Methods: We retrospectively collected data from 100 consecutive patients who signed the general research consent form and underwent VATS segmentectomies between 2018 and 2023. The outcomes and complications of the operations planned with the 3D models were compared to the results of those performed without the models. We used propensity modelling and inverse probability of treatment weighting (IPTW) to analyse the data.

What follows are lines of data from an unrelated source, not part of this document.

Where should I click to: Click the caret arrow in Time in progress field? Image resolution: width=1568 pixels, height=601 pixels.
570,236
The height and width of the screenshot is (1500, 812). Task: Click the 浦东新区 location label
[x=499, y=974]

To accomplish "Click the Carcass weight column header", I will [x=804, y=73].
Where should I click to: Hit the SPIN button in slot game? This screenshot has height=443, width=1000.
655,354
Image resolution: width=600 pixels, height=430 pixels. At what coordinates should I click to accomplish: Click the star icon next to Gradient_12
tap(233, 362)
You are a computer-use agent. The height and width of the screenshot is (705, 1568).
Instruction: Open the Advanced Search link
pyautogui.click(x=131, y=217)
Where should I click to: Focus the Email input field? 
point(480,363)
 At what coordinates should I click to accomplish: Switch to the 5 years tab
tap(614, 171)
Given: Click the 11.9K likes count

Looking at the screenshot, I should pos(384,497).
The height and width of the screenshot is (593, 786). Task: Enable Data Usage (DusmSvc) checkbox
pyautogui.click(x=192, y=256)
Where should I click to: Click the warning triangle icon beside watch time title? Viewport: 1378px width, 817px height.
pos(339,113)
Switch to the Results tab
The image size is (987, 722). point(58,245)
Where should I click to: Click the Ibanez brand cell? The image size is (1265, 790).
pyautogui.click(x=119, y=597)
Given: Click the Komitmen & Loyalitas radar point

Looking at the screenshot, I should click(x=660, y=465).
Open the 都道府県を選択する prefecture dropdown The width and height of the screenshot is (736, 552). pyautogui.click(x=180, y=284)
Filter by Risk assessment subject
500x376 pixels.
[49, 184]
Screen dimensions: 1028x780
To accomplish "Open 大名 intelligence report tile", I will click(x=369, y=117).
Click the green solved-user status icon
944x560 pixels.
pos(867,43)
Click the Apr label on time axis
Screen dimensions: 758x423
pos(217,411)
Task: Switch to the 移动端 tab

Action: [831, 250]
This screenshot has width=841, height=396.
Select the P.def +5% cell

Results: Thirty-seven of the 100 patients included underwent surgery planned using the 3D models. In the 3D group, complex segmentectomies were performed more frequently (89% vs 38%, P < 0.001), and there were markedly fewer conversions to thoracotomy (P = 0.003). The IPTW analysis showed fewer severe complications (Clavien-Dindo grade III or IV) [post-IPTW odds ratio 0.10 (95% confidence interval 0.01-0.87), P = 0.037], and no Clavien-Dindo grade V complications occurred. Additionally, operative planning using models generated from 3D reconstruction software may influence procedural and postoperative parameters, such as the number of segments removed (1.9 ± 1.0 vs 1.7 ± 0.8, P = 0.40), duration of chest tube placement (3.0 days, interquartile range 2.0-4.0 vs 2.0 days, interquartile range 1.0-3.0, P = 0.060), and stay in the intensive/intermediate care unit.
Conclusions: The planning of complex anatomical VATS segmentectomies using 3D models constructed from 3D reconstruction software significantly reduces the need for conversions to thoracotomy and postoperative complications rates. In addition, complex operations are thereby performed safely.